### Task brief
Print, with no pictures, the exact lines that run from the one containing "Wind Walkers (2015) (813, 418)" through the last line of the material below, both ends included.

### Records for this exercise
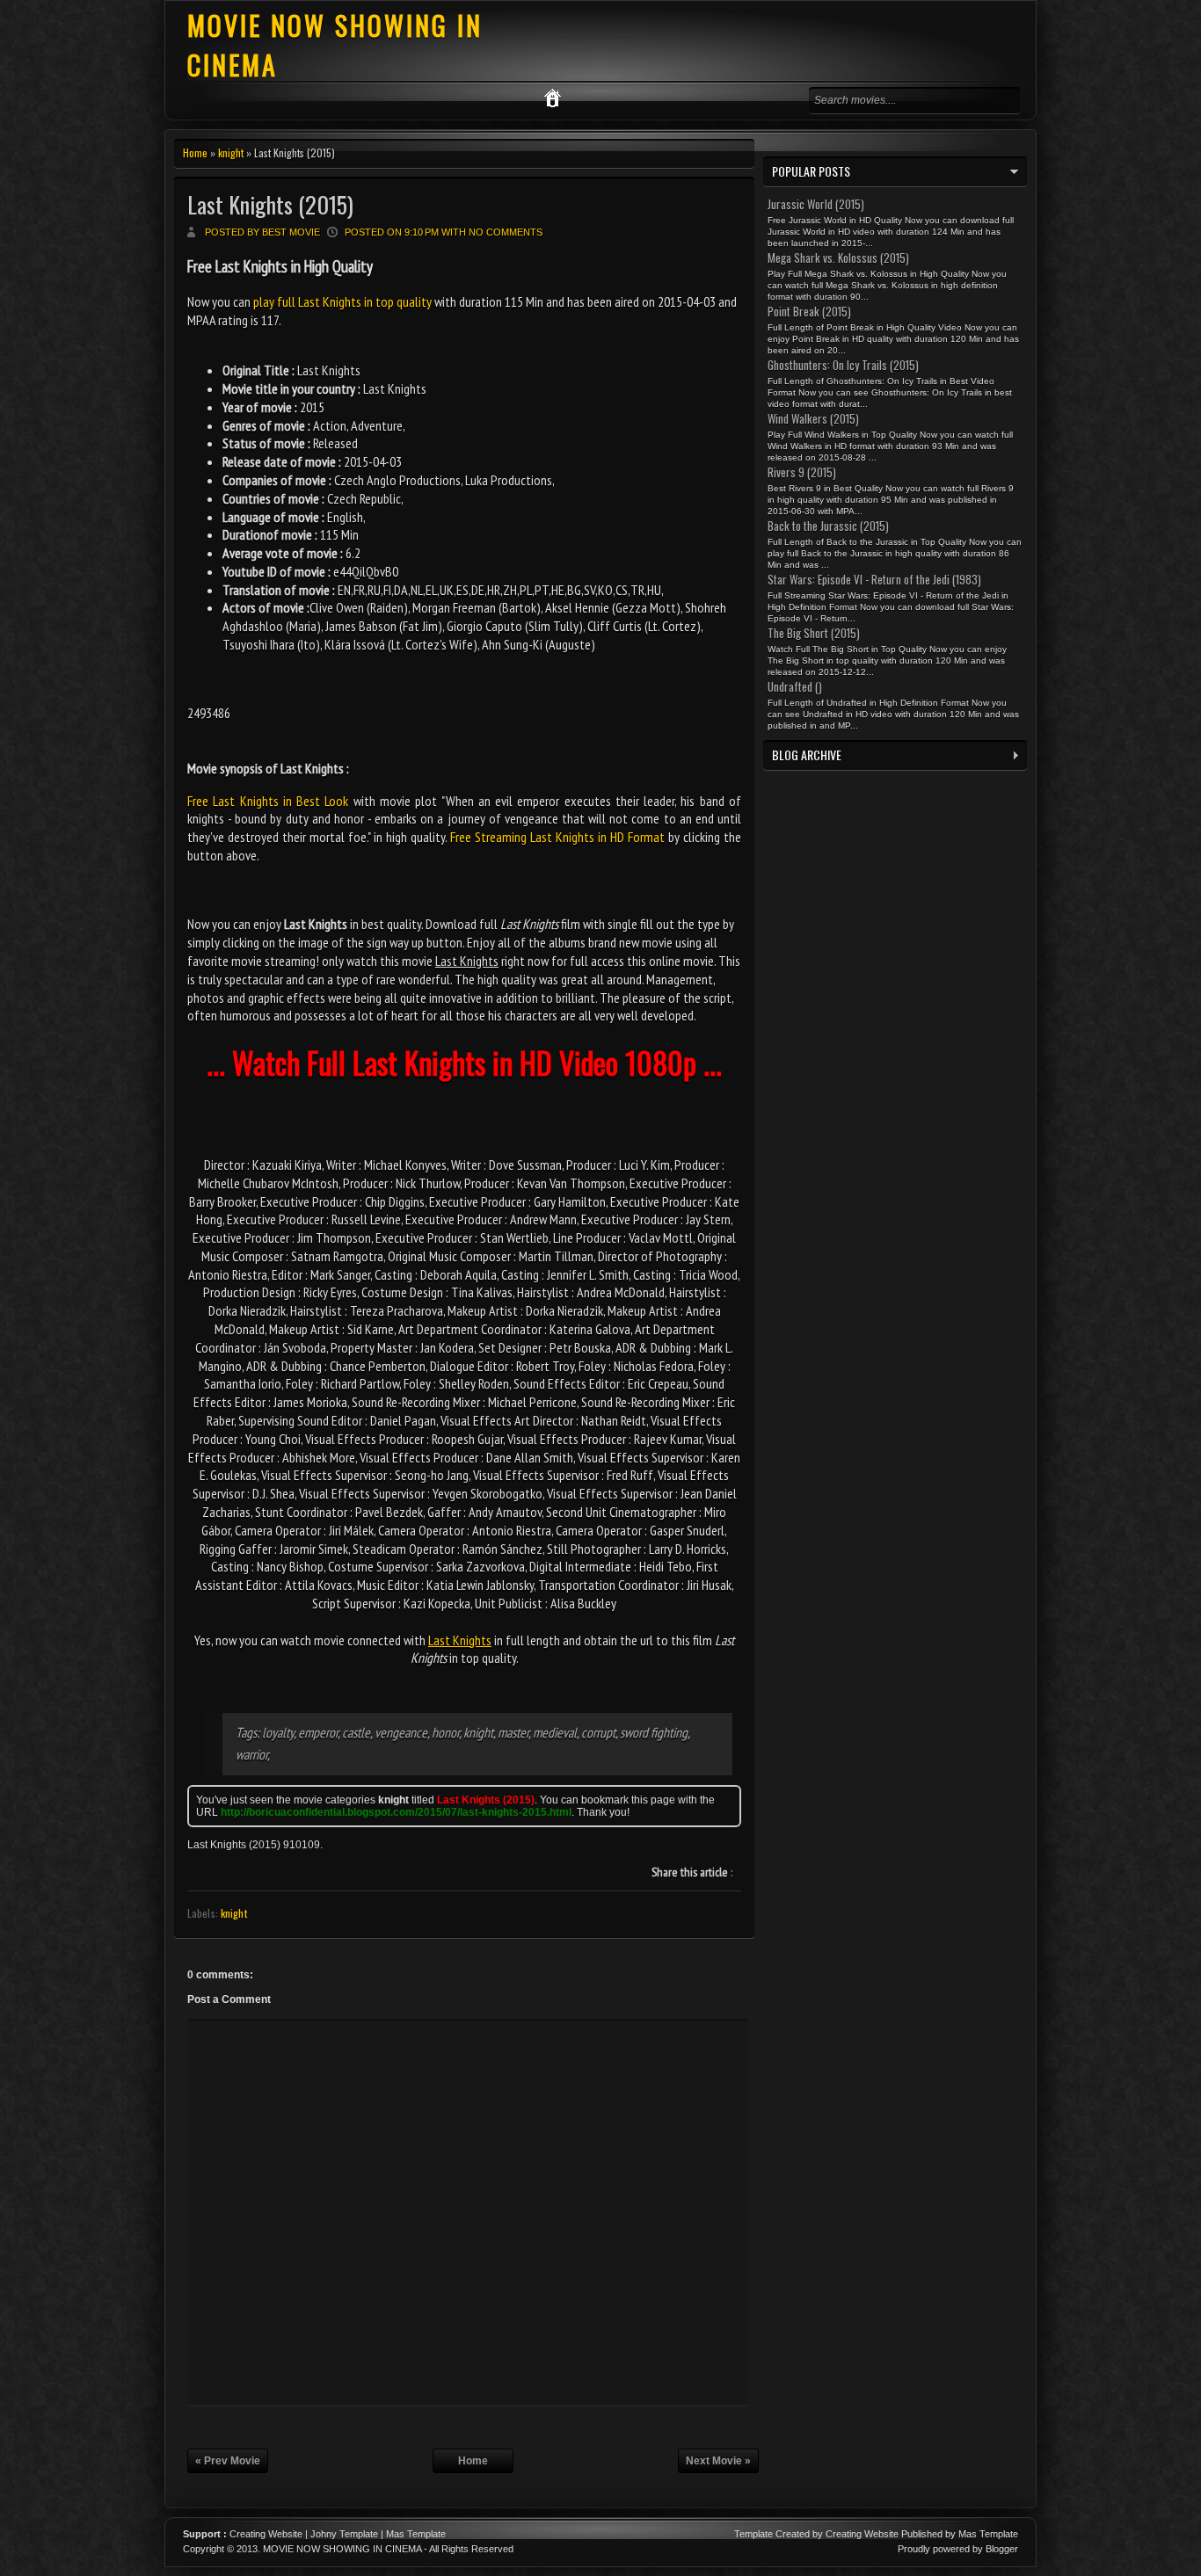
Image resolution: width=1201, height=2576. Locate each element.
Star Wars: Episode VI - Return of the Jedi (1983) (874, 579)
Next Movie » (718, 2461)
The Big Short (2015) (814, 633)
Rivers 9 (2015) (802, 472)
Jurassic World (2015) (816, 204)
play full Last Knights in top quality (342, 301)
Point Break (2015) (809, 311)
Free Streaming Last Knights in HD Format (557, 836)
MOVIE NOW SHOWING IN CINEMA (342, 2548)
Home (195, 152)
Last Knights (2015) (270, 204)
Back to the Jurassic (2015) (828, 525)
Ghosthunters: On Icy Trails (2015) (843, 365)
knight (231, 152)
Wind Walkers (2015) (813, 418)
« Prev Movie (227, 2461)
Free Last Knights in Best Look (267, 800)
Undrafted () (795, 686)
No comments (505, 232)
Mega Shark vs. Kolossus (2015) (838, 257)
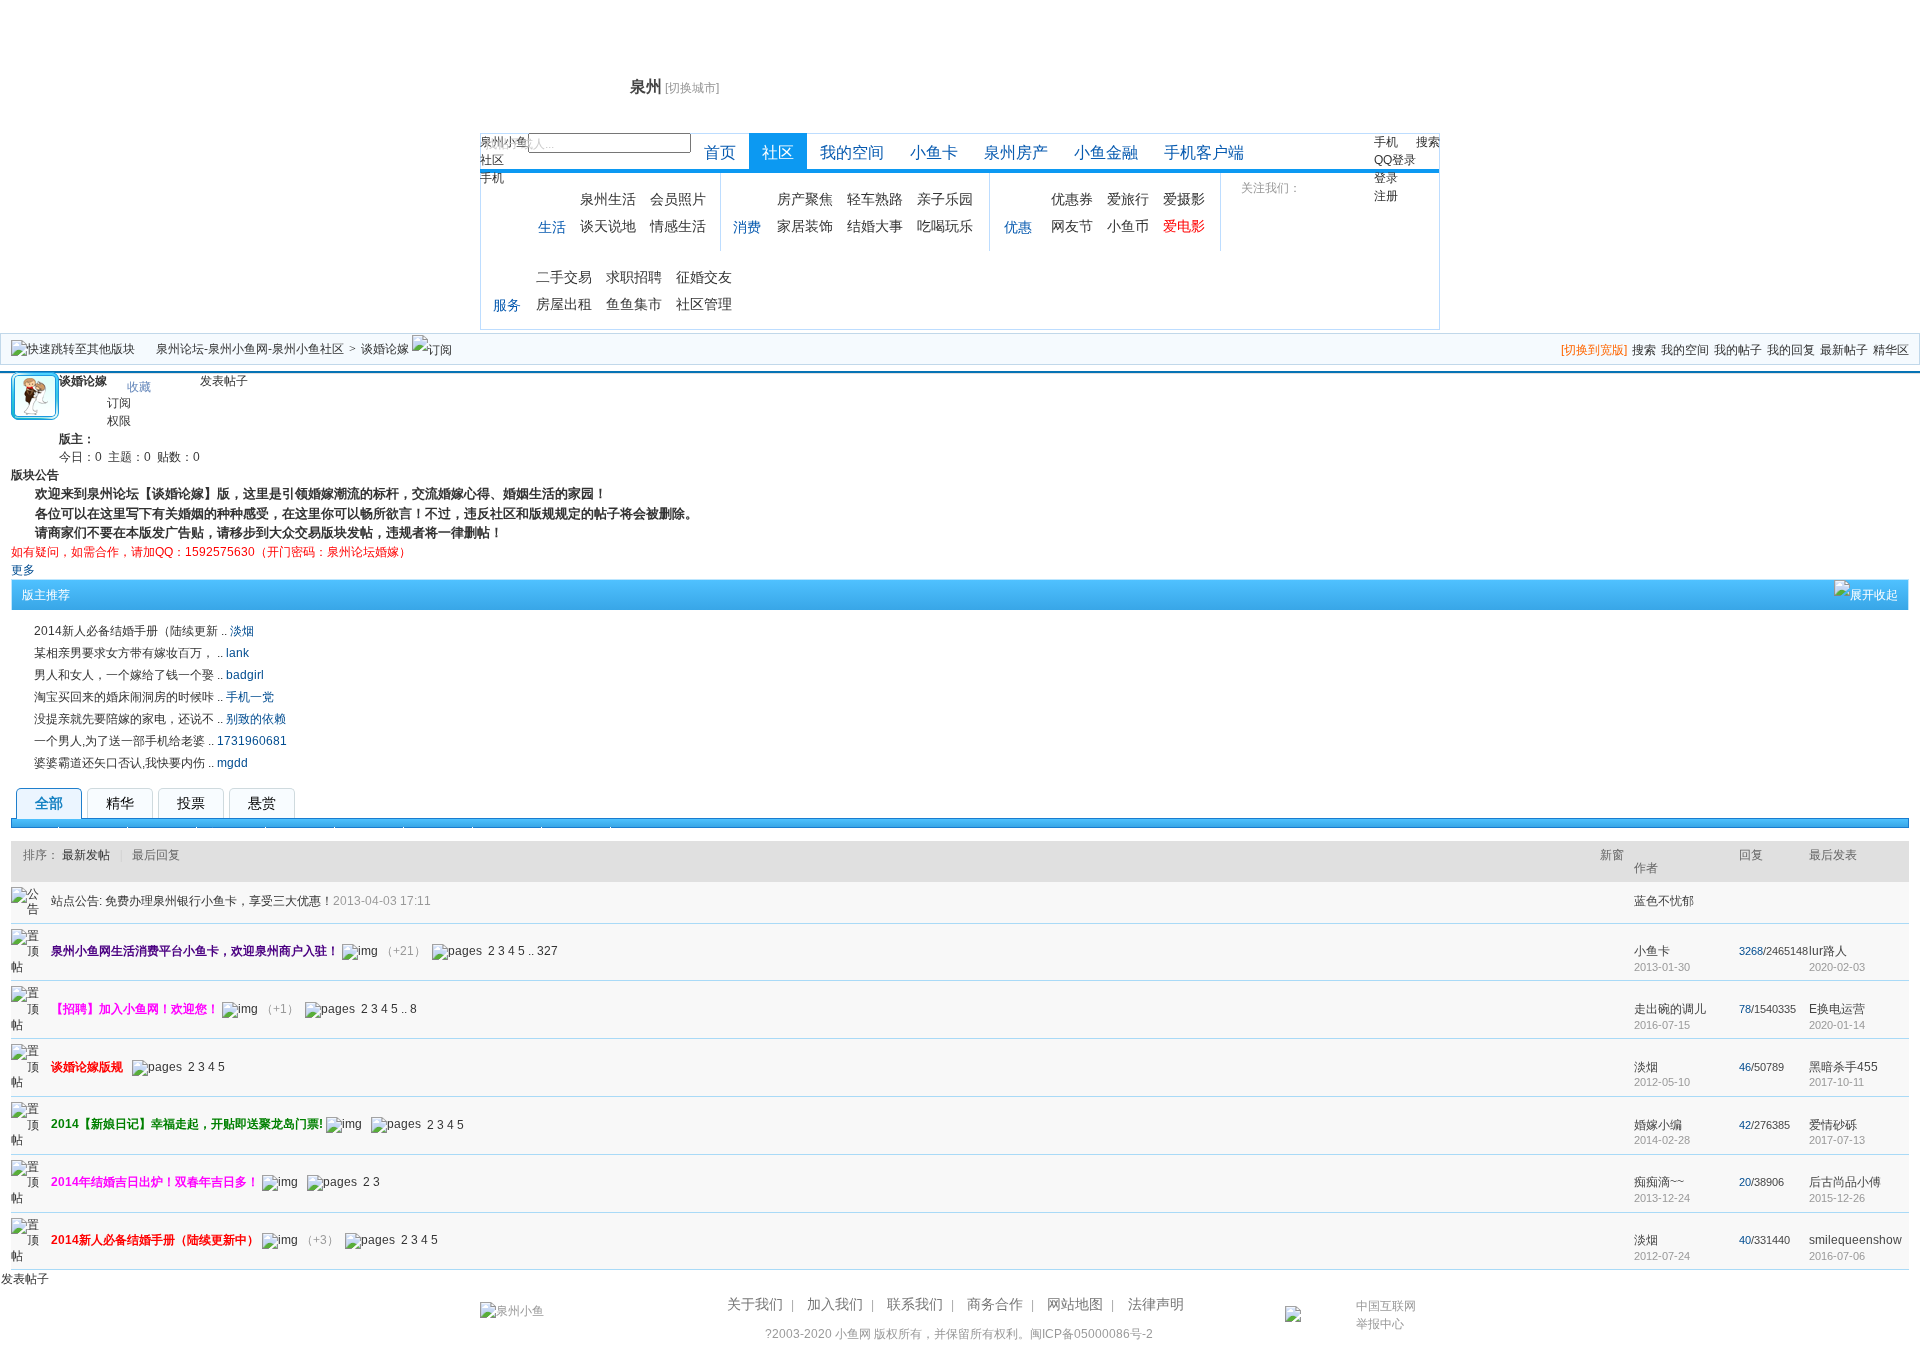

### Exercise output
Wind Walkers (2015) (813, 418)
« Prev Movie (227, 2461)
Free Last Knights in Best Look (267, 800)
Undrafted () (795, 686)
No comments (505, 232)
Mega Shark vs. Kolossus (2015) (838, 257)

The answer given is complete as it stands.